Doña Luz de repente menciona las tardes de otrora en que su mamá, doña Cristina, sus hermanas y, después, sus hijas y sobrinas, se sentaban a conversar mientras tomaban café en una amplia casa de madera en Calle Blancos, muy cerca de la Iglesia de San Franciso. Aquellas conversaciones parecían más bien sesiones de la Inquisición, no por lo santa, sino por lo severa en el juicio. El pobre diablo o la pobre inocente al que le tocaba pasar por la mesa como tema de minucioso análisis salía como oveja trasquilada. Pero no era asunto de chismes. Como el juzgado por la Inquisición, la mayoría de las veces la persona criticada por ser melindres, santulona, babosa y demás pecados, estaba ahí mismo sentada, con la piel erizada y los pelos de punta.
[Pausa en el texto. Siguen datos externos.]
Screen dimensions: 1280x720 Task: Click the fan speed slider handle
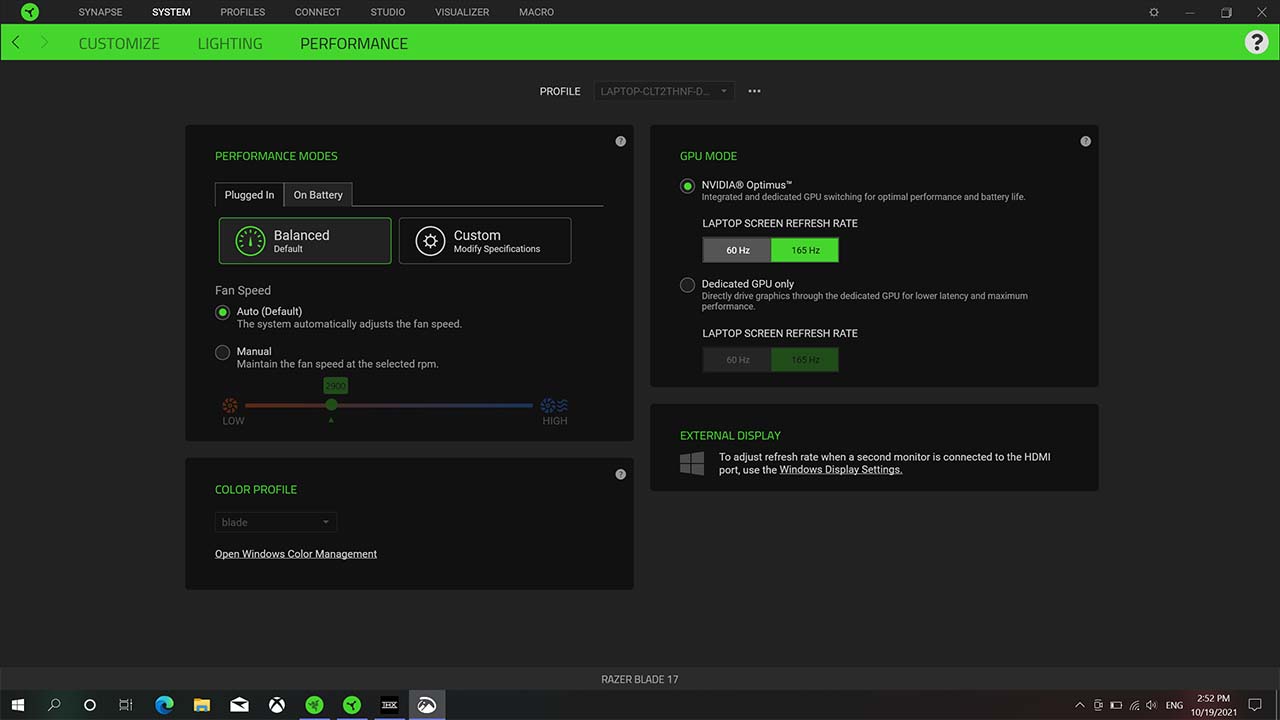click(x=331, y=405)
Entonces pasaba don Manuel, esposo de Cristina y papá de Luz, y decía: —Esta banda de las Quirós es bien jodida —. Alguna otra vez pasaba don Hernán, novio y después esposo de Luz, y afirmaba: —Al que cae en esta mesa, lo pasan por una zaranda bien fina —.
Recordando aquellas escenas, le dice Luz a su hermana Nelly: —Pero nos reíamos bastante, ¿verdad? —. Sin embargo ésta, queriendo pasar por inocente, responde: —Yo no, más bien a veces salía llorando cuando me criticaban —. Ahí interviene Liannette, quien de niña se sentaba a la mesa a escuchar las sesiones de tertulia cafetera: —Ah, Nelly, bastante que te reías también, aunque no dijeras nada —, mientras Antonieta se ríe imaginando las escenas que no vivió de niña como su mamá.
Mientras continúan decorando cuadernos artesanalmente (la manualidad de esta tarde), hay una breve pausa, hasta que doña Luz puntualiza: —¡Por dicha no nos morimos en ese tiempo, antes de conocer la ley de Dios y dejarnos de esas cosas, porque nos hubiera llevado el Carajo! —. Y con esmero adorna con un tejido azul la capa de su nuevo cuaderno de autoconocimiento.